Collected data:
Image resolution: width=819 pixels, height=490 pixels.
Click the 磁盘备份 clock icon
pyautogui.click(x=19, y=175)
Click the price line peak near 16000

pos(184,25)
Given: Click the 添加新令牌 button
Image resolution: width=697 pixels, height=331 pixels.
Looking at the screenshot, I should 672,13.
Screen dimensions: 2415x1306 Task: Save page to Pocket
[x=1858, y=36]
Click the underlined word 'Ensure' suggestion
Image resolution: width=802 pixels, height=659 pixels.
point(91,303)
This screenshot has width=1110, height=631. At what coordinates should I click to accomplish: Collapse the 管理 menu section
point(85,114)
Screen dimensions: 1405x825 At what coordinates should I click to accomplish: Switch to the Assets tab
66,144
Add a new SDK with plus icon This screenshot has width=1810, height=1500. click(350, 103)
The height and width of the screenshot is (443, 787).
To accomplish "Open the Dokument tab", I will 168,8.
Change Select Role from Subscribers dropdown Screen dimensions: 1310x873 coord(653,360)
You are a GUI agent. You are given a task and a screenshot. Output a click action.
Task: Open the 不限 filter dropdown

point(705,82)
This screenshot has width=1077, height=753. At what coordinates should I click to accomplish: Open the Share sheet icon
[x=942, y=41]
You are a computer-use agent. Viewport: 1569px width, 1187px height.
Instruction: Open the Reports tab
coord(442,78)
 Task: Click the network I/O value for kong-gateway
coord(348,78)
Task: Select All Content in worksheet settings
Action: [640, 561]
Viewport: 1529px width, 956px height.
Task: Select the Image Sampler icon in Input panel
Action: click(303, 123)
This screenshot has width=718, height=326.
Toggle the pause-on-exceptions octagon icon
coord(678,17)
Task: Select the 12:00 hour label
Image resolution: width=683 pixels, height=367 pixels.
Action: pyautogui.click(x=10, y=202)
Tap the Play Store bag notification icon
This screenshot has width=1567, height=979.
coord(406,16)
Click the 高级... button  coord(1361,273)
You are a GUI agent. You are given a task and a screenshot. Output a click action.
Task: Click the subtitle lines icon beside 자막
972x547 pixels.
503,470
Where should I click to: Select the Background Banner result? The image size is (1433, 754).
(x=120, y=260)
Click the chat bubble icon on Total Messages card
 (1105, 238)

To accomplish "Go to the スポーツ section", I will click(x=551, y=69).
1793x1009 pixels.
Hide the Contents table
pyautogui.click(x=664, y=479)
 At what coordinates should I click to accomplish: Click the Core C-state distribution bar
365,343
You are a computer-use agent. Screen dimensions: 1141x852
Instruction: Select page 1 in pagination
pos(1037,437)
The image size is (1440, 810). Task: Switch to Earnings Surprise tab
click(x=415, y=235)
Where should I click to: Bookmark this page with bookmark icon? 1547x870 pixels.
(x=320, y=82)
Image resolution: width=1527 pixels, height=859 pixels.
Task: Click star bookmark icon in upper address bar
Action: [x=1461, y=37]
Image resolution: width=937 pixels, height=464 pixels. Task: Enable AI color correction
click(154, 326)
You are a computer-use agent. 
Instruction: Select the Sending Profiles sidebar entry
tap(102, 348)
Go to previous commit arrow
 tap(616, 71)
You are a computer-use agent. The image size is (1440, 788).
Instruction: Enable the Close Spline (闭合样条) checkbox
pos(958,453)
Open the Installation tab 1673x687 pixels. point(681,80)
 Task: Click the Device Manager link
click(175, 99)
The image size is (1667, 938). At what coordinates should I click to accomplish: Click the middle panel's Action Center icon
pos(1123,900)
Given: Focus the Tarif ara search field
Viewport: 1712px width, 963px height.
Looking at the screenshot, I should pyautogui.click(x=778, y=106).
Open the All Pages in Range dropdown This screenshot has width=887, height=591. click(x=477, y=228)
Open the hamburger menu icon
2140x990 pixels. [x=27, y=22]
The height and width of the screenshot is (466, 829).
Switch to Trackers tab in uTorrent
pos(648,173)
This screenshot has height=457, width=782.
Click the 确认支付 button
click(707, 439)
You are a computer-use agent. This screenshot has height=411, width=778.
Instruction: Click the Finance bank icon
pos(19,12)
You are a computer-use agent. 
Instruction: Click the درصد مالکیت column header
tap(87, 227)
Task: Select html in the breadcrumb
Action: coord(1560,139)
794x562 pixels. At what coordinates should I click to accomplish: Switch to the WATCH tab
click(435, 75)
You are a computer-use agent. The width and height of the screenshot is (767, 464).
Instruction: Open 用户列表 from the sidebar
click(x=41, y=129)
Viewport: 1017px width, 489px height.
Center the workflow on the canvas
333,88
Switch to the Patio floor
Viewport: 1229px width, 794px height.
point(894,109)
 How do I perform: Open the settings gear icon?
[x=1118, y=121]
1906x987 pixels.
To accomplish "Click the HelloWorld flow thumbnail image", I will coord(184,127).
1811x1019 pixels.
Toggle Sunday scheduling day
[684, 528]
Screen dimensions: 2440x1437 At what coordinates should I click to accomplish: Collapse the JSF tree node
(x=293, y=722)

* **Instructions for the task**: Verbatim reproduction of the entries is required.

* **Answer to this task**:
Image resolution: width=819 pixels, height=490 pixels.
Click the 磁盘备份 clock icon
pyautogui.click(x=19, y=175)
Click the price line peak near 16000

pos(184,25)
Given: Click the 添加新令牌 button
Image resolution: width=697 pixels, height=331 pixels.
Looking at the screenshot, I should 672,13.
Screen dimensions: 2415x1306 Task: Save page to Pocket
[x=1858, y=36]
Click the underlined word 'Ensure' suggestion
Image resolution: width=802 pixels, height=659 pixels.
point(91,303)
This screenshot has width=1110, height=631. At what coordinates should I click to accomplish: Collapse the 管理 menu section
point(85,114)
Screen dimensions: 1405x825 At what coordinates should I click to accomplish: Switch to the Assets tab
66,144
Add a new SDK with plus icon This screenshot has width=1810, height=1500. click(350, 103)
The height and width of the screenshot is (443, 787).
To accomplish "Open the Dokument tab", I will 168,8.
Change Select Role from Subscribers dropdown Screen dimensions: 1310x873 coord(653,360)
You are a GUI agent. You are given a task and a screenshot. Output a click action.
Task: Open the 不限 filter dropdown

point(705,82)
This screenshot has width=1077, height=753. At what coordinates should I click to accomplish: Open the Share sheet icon
[x=942, y=41]
You are a computer-use agent. Viewport: 1569px width, 1187px height.
Instruction: Open the Reports tab
coord(442,78)
 Task: Click the network I/O value for kong-gateway
coord(348,78)
Task: Select All Content in worksheet settings
Action: [640, 561]
Viewport: 1529px width, 956px height.
Task: Select the Image Sampler icon in Input panel
Action: click(303, 123)
This screenshot has width=718, height=326.
Toggle the pause-on-exceptions octagon icon
coord(678,17)
Task: Select the 12:00 hour label
Image resolution: width=683 pixels, height=367 pixels.
Action: pyautogui.click(x=10, y=202)
Tap the Play Store bag notification icon
This screenshot has width=1567, height=979.
coord(406,16)
Click the 高级... button  coord(1361,273)
You are a GUI agent. You are given a task and a screenshot. Output a click action.
Task: Click the subtitle lines icon beside 자막
972x547 pixels.
503,470
Where should I click to: Select the Background Banner result? The image size is (1433, 754).
(x=120, y=260)
Click the chat bubble icon on Total Messages card
 (1105, 238)

To accomplish "Go to the スポーツ section", I will click(x=551, y=69).
1793x1009 pixels.
Hide the Contents table
pyautogui.click(x=664, y=479)
 At what coordinates should I click to accomplish: Click the Core C-state distribution bar
365,343
You are a computer-use agent. Screen dimensions: 1141x852
Instruction: Select page 1 in pagination
pos(1037,437)
The image size is (1440, 810). Task: Switch to Earnings Surprise tab
click(x=415, y=235)
Where should I click to: Bookmark this page with bookmark icon? 1547x870 pixels.
(x=320, y=82)
Image resolution: width=1527 pixels, height=859 pixels.
Task: Click star bookmark icon in upper address bar
Action: [x=1461, y=37]
Image resolution: width=937 pixels, height=464 pixels. Task: Enable AI color correction
click(154, 326)
You are a computer-use agent. 
Instruction: Select the Sending Profiles sidebar entry
tap(102, 348)
Go to previous commit arrow
 tap(616, 71)
You are a computer-use agent. The image size is (1440, 788).
Instruction: Enable the Close Spline (闭合样条) checkbox
pos(958,453)
Open the Installation tab 1673x687 pixels. point(681,80)
 Task: Click the Device Manager link
click(175, 99)
The image size is (1667, 938). At what coordinates should I click to accomplish: Click the middle panel's Action Center icon
pos(1123,900)
Given: Focus the Tarif ara search field
Viewport: 1712px width, 963px height.
Looking at the screenshot, I should pyautogui.click(x=778, y=106).
Open the All Pages in Range dropdown This screenshot has width=887, height=591. click(x=477, y=228)
Open the hamburger menu icon
2140x990 pixels. [x=27, y=22]
The height and width of the screenshot is (466, 829).
Switch to Trackers tab in uTorrent
pos(648,173)
This screenshot has height=457, width=782.
Click the 确认支付 button
click(707, 439)
You are a computer-use agent. This screenshot has height=411, width=778.
Instruction: Click the Finance bank icon
pos(19,12)
You are a computer-use agent. 
Instruction: Click the درصد مالکیت column header
tap(87, 227)
Task: Select html in the breadcrumb
Action: coord(1560,139)
794x562 pixels. At what coordinates should I click to accomplish: Switch to the WATCH tab
click(435, 75)
You are a computer-use agent. The width and height of the screenshot is (767, 464).
Instruction: Open 用户列表 from the sidebar
click(x=41, y=129)
Viewport: 1017px width, 489px height.
Center the workflow on the canvas
333,88
Switch to the Patio floor
Viewport: 1229px width, 794px height.
point(894,109)
 How do I perform: Open the settings gear icon?
[x=1118, y=121]
1906x987 pixels.
To accomplish "Click the HelloWorld flow thumbnail image", I will coord(184,127).
1811x1019 pixels.
Toggle Sunday scheduling day
[684, 528]
Screen dimensions: 2440x1437 At what coordinates should I click to accomplish: Collapse the JSF tree node
(x=293, y=722)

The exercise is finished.